◆ **About this task**:
Every record below, from the first line to the last, is to be set down again exactly.

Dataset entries
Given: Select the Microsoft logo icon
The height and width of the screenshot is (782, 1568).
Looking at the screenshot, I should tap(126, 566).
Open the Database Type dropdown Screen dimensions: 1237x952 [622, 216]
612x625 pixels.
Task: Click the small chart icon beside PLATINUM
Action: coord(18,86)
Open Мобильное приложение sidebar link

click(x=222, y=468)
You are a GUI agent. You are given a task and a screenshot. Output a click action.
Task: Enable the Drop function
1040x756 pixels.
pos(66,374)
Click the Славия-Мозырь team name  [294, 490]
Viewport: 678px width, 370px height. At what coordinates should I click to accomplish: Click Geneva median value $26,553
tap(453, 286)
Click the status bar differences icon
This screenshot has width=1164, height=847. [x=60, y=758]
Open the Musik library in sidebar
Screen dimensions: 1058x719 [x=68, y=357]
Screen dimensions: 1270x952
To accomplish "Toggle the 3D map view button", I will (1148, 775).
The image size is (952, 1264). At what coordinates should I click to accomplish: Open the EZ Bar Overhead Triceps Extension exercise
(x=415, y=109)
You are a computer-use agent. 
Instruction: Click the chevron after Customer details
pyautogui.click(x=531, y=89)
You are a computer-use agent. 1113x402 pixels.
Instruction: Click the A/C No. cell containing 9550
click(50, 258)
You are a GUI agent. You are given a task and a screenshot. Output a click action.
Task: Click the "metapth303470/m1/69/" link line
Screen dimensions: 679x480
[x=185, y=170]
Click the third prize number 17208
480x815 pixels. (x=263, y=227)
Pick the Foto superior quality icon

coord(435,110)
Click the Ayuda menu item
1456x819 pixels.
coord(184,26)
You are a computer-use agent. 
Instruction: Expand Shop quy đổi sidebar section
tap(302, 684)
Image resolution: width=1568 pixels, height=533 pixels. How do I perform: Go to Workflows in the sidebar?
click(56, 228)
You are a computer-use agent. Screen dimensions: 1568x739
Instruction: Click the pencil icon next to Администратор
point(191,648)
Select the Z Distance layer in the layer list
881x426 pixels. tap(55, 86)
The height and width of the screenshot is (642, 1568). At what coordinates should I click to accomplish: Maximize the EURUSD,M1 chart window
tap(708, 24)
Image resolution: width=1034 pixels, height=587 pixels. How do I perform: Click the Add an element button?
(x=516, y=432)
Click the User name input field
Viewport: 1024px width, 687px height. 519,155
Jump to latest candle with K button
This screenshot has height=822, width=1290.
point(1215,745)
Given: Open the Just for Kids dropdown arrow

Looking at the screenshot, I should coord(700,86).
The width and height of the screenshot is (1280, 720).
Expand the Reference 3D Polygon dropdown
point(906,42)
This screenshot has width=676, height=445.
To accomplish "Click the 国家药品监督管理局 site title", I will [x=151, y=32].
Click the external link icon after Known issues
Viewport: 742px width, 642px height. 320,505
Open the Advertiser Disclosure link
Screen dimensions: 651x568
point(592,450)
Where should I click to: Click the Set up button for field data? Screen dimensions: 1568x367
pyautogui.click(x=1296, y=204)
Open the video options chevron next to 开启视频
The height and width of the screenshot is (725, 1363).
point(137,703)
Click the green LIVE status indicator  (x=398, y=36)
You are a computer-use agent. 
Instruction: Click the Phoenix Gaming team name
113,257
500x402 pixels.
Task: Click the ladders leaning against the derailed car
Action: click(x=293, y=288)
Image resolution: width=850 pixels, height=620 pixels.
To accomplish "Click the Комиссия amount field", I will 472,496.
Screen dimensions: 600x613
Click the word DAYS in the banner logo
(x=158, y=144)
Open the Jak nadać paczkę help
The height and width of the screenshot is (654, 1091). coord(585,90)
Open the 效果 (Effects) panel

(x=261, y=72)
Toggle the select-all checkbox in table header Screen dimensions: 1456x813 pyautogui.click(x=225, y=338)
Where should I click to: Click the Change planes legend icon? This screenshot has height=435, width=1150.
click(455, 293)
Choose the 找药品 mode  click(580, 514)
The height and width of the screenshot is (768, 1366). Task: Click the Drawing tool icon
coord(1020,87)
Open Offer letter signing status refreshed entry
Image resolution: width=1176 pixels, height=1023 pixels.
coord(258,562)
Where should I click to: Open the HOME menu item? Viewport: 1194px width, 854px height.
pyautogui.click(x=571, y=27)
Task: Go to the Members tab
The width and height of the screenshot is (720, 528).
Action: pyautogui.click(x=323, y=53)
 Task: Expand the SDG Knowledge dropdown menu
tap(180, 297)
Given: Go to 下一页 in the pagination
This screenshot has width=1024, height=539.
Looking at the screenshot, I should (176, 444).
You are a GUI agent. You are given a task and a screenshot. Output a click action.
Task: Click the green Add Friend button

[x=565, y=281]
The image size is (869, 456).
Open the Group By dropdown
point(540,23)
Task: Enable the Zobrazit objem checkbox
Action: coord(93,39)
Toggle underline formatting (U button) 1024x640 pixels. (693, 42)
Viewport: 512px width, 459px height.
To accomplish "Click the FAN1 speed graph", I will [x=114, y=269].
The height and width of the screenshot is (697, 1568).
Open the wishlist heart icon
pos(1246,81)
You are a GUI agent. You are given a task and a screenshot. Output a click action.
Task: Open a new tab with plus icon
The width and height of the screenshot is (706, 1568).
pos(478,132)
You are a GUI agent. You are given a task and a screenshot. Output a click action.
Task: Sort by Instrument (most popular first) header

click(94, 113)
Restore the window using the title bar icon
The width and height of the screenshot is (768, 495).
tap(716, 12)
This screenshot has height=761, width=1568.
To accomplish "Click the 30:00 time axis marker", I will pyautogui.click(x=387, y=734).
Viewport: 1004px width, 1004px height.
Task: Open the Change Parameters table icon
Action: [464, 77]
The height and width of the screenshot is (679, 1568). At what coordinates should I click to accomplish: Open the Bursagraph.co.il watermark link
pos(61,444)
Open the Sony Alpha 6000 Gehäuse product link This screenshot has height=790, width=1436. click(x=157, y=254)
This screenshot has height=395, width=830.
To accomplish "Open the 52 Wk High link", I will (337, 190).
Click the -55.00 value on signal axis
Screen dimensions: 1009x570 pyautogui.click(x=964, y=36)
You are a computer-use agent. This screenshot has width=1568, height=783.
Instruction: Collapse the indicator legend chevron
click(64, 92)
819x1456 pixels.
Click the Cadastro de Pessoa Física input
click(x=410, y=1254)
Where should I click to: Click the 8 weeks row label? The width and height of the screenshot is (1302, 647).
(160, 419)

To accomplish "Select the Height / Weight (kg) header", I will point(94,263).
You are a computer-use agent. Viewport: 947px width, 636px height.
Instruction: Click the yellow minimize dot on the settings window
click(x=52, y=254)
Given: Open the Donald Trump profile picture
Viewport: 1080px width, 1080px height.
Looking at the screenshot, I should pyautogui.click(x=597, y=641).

◆ **Solved exercise**:
Given: Select the Microsoft logo icon
The height and width of the screenshot is (782, 1568).
Looking at the screenshot, I should tap(126, 566).
Open the Database Type dropdown Screen dimensions: 1237x952 [622, 216]
612x625 pixels.
Task: Click the small chart icon beside PLATINUM
Action: coord(18,86)
Open Мобильное приложение sidebar link

click(x=222, y=468)
You are a GUI agent. You are given a task and a screenshot. Output a click action.
Task: Enable the Drop function
1040x756 pixels.
pos(66,374)
Click the Славия-Мозырь team name  [294, 490]
Viewport: 678px width, 370px height. At what coordinates should I click to accomplish: Click Geneva median value $26,553
tap(453, 286)
Click the status bar differences icon
This screenshot has width=1164, height=847. [x=60, y=758]
Open the Musik library in sidebar
Screen dimensions: 1058x719 [x=68, y=357]
Screen dimensions: 1270x952
To accomplish "Toggle the 3D map view button", I will (1148, 775).
The image size is (952, 1264). At what coordinates should I click to accomplish: Open the EZ Bar Overhead Triceps Extension exercise
(x=415, y=109)
You are a computer-use agent. 
Instruction: Click the chevron after Customer details
pyautogui.click(x=531, y=89)
You are a computer-use agent. 1113x402 pixels.
Instruction: Click the A/C No. cell containing 9550
click(50, 258)
You are a GUI agent. You are given a task and a screenshot. Output a click action.
Task: Click the "metapth303470/m1/69/" link line
Screen dimensions: 679x480
[x=185, y=170]
Click the third prize number 17208
480x815 pixels. (x=263, y=227)
Pick the Foto superior quality icon

coord(435,110)
Click the Ayuda menu item
1456x819 pixels.
coord(184,26)
You are a computer-use agent. 
Instruction: Expand Shop quy đổi sidebar section
tap(302, 684)
Image resolution: width=1568 pixels, height=533 pixels. How do I perform: Go to Workflows in the sidebar?
click(56, 228)
You are a computer-use agent. Screen dimensions: 1568x739
Instruction: Click the pencil icon next to Администратор
point(191,648)
Select the Z Distance layer in the layer list
881x426 pixels. tap(55, 86)
The height and width of the screenshot is (642, 1568). At what coordinates should I click to accomplish: Maximize the EURUSD,M1 chart window
tap(708, 24)
Image resolution: width=1034 pixels, height=587 pixels. How do I perform: Click the Add an element button?
(x=516, y=432)
Click the User name input field
Viewport: 1024px width, 687px height. 519,155
Jump to latest candle with K button
This screenshot has height=822, width=1290.
point(1215,745)
Given: Open the Just for Kids dropdown arrow

Looking at the screenshot, I should coord(700,86).
The width and height of the screenshot is (1280, 720).
Expand the Reference 3D Polygon dropdown
point(906,42)
This screenshot has width=676, height=445.
To accomplish "Click the 国家药品监督管理局 site title", I will [x=151, y=32].
Click the external link icon after Known issues
Viewport: 742px width, 642px height. 320,505
Open the Advertiser Disclosure link
Screen dimensions: 651x568
point(592,450)
Where should I click to: Click the Set up button for field data? Screen dimensions: 1568x367
pyautogui.click(x=1296, y=204)
Open the video options chevron next to 开启视频
The height and width of the screenshot is (725, 1363).
point(137,703)
Click the green LIVE status indicator  (x=398, y=36)
You are a computer-use agent. 
Instruction: Click the Phoenix Gaming team name
113,257
500x402 pixels.
Task: Click the ladders leaning against the derailed car
Action: click(x=293, y=288)
Image resolution: width=850 pixels, height=620 pixels.
To accomplish "Click the Комиссия amount field", I will 472,496.
Screen dimensions: 600x613
Click the word DAYS in the banner logo
(x=158, y=144)
Open the Jak nadać paczkę help
The height and width of the screenshot is (654, 1091). coord(585,90)
Open the 效果 (Effects) panel

(x=261, y=72)
Toggle the select-all checkbox in table header Screen dimensions: 1456x813 pyautogui.click(x=225, y=338)
Where should I click to: Click the Change planes legend icon? This screenshot has height=435, width=1150.
click(455, 293)
Choose the 找药品 mode  click(580, 514)
The height and width of the screenshot is (768, 1366). Task: Click the Drawing tool icon
coord(1020,87)
Open Offer letter signing status refreshed entry
Image resolution: width=1176 pixels, height=1023 pixels.
coord(258,562)
Where should I click to: Open the HOME menu item? Viewport: 1194px width, 854px height.
pyautogui.click(x=571, y=27)
Task: Go to the Members tab
The width and height of the screenshot is (720, 528).
Action: pyautogui.click(x=323, y=53)
 Task: Expand the SDG Knowledge dropdown menu
tap(180, 297)
Given: Go to 下一页 in the pagination
This screenshot has width=1024, height=539.
Looking at the screenshot, I should (176, 444).
You are a GUI agent. You are given a task and a screenshot. Output a click action.
Task: Click the green Add Friend button

[x=565, y=281]
The image size is (869, 456).
Open the Group By dropdown
point(540,23)
Task: Enable the Zobrazit objem checkbox
Action: coord(93,39)
Toggle underline formatting (U button) 1024x640 pixels. (693, 42)
Viewport: 512px width, 459px height.
To accomplish "Click the FAN1 speed graph", I will [x=114, y=269].
The height and width of the screenshot is (697, 1568).
Open the wishlist heart icon
pos(1246,81)
You are a GUI agent. You are given a task and a screenshot. Output a click action.
Task: Open a new tab with plus icon
The width and height of the screenshot is (706, 1568).
pos(478,132)
You are a GUI agent. You are given a task and a screenshot. Output a click action.
Task: Sort by Instrument (most popular first) header

click(94, 113)
Restore the window using the title bar icon
The width and height of the screenshot is (768, 495).
tap(716, 12)
This screenshot has height=761, width=1568.
To accomplish "Click the 30:00 time axis marker", I will pyautogui.click(x=387, y=734).
Viewport: 1004px width, 1004px height.
Task: Open the Change Parameters table icon
Action: [464, 77]
The height and width of the screenshot is (679, 1568). At what coordinates should I click to accomplish: Open the Bursagraph.co.il watermark link
pos(61,444)
Open the Sony Alpha 6000 Gehäuse product link This screenshot has height=790, width=1436. click(x=157, y=254)
This screenshot has height=395, width=830.
To accomplish "Open the 52 Wk High link", I will (337, 190).
Click the -55.00 value on signal axis
Screen dimensions: 1009x570 pyautogui.click(x=964, y=36)
You are a computer-use agent. This screenshot has width=1568, height=783.
Instruction: Collapse the indicator legend chevron
click(64, 92)
819x1456 pixels.
Click the Cadastro de Pessoa Física input
click(x=410, y=1254)
Where should I click to: Click the 8 weeks row label? The width and height of the screenshot is (1302, 647).
(160, 419)

To accomplish "Select the Height / Weight (kg) header", I will point(94,263).
You are a computer-use agent. Viewport: 947px width, 636px height.
Instruction: Click the yellow minimize dot on the settings window
click(x=52, y=254)
Given: Open the Donald Trump profile picture
Viewport: 1080px width, 1080px height.
Looking at the screenshot, I should pyautogui.click(x=597, y=641).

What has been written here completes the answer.